The OS condition that $$ \frac{\partial\Sigma}{\partial p^2}|_{p^2=-m^2} = 0 $$ implies that the residue in the propagator remains equal to one.

Suppose that we used a different renormalization scheme in which our counter-terms contain no finite parts (e.g. MS scheme). In the OS scheme, we removed finite parts which were logarithmic in our artificial regularization scale $\mu$. In our new choice, the propagator might have a residue, say $R$.

This residue manifests itself in an irritating way; the field will be re-normalized such that $\phi = \frac{1}{\sqrt{R}} \phi_B$. In the LSZ formula, however, external lines contribute factors $R$ (from the KG equation cancelling the propagators).

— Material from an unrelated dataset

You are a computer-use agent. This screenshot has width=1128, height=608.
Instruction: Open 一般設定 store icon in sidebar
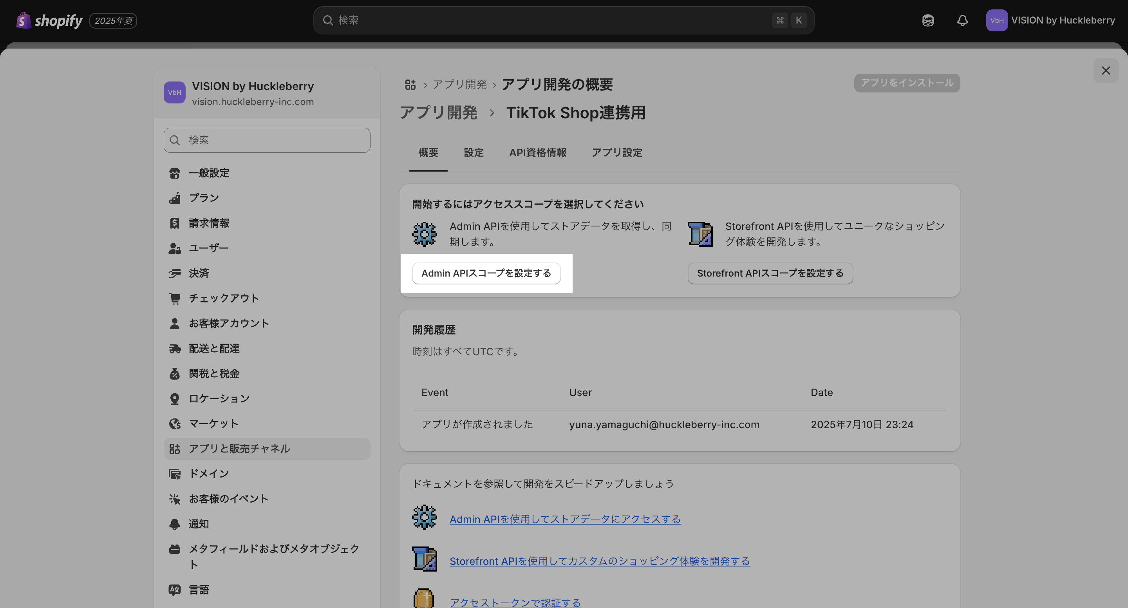175,173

So external scalar lines contribute a factor $\sqrt{R}$ in the MS scheme.

So, whilst this choice in the OS scheme is somewhat arbitrary, it's convenient, because external scalar lines contribute a factor 1.

I'm trying to learn these points myself, so hopefully someone can expand/correct my answer where necessary...

The pole corresponds to an on-shell particle going from one point to another. Then, the residue effectively tells you how many of those particles are being transmitted. Since in your physical/renormalized theory, the propagator should correspond to $1$ quantum of the renormalized field being transmitted, you set the residue at the pole to $1$.